Having second thoughts about sending your home-grown animals to slaughter? In the first part of a new mini series on scruples, Jack Smellie asks smallholders how they justify killing and eating the animals they so lovingly reared
Second thoughts on eating meat?
Your lamb is so tasty it doesn’t need the mint sauce.” This was a comment made about our home-grown lamb by two very food-orientated Oxford-based friends back in 2011. We — my other half David and I — were just two years into our smallholding journey at that stage and were more than a little delighted with the accolade. Then, of course, came the inevitable, “but how can you eat this having seen the lamb in question happily gambolling around your fields looking all cute and innocent”? To which the only sensible reply had to be, “yes, but how can you eat lamb when you have no idea whether it has happily gambolled around a field, what it has been fed, or how it was slaughtered”?
It is a familiar smallholding mantra, often quoted as one of the main reasons smallholders take up this way of life.

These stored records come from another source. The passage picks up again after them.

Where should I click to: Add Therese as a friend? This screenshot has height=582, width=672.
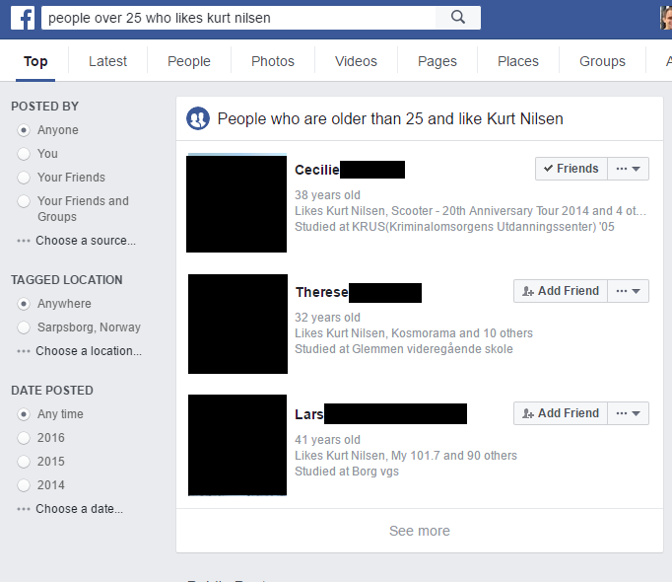tap(561, 291)
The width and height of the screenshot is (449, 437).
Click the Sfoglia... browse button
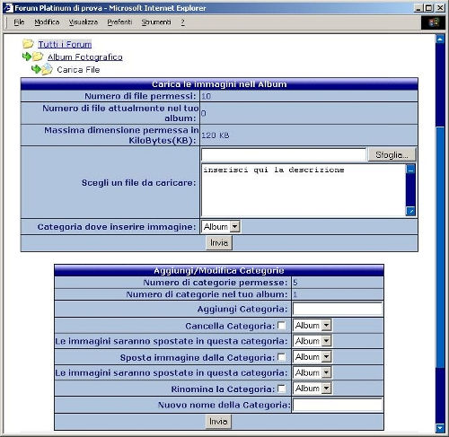click(392, 154)
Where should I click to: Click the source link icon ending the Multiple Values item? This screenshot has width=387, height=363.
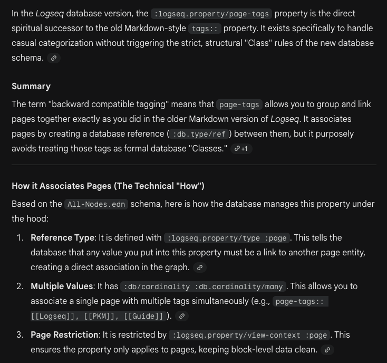[x=182, y=316]

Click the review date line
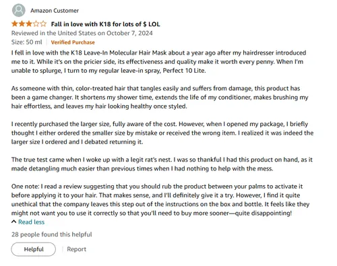pos(82,33)
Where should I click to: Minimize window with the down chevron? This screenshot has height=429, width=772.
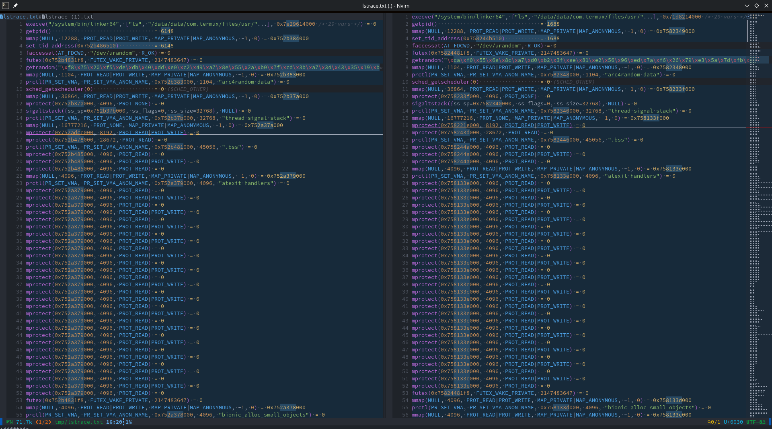(747, 6)
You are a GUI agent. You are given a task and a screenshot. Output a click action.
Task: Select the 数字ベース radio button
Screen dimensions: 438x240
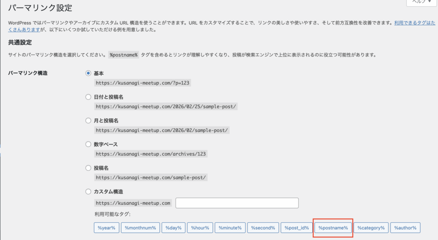click(x=89, y=144)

Familiar comments are: “I want to know where my food comes from.” “I want to know I have given the animal the best possible life — and death.”
Fast forward to 2018, and in over eight years David and I haven’t eaten any meat that we haven’t raised ourselves. This autumn our first steer goes to the abattoir and, on its return, all neatly butchered and packaged, we will have the opportunity to eat beef for the first time since taking up the ‘happy meat’ mantra.
Are we looking forward to this? Well, therein lies the question because we are feeling ambivalent. We stand in our field looking at the steer as he calmly wanders over for a head scratch and wonder at the whole idea of raising an animal to kill and eat it. It seems that those good intentions all those years ago have been turned on their heads and we now have a case of smallholding scruples. The issue now is what, if anything, are we going to do about it.
Going off meat?
The western world eats a lot of meat, although some recent surveys and research suggest that in the UK meat consumption is actually falling slightly. Retail analyst Kantar Worldpanel published findings this February showing that in 2017 29% of evening meals contained no meat or fish at all, up 1% from 2016 and 2% from 2015.
Market intelligence agency Mintel reported in August 2017 that 28% of people in the UK cut back on their meat consumption in the first half of that year, citing health, weight, animal welfare and the environment as their motivations.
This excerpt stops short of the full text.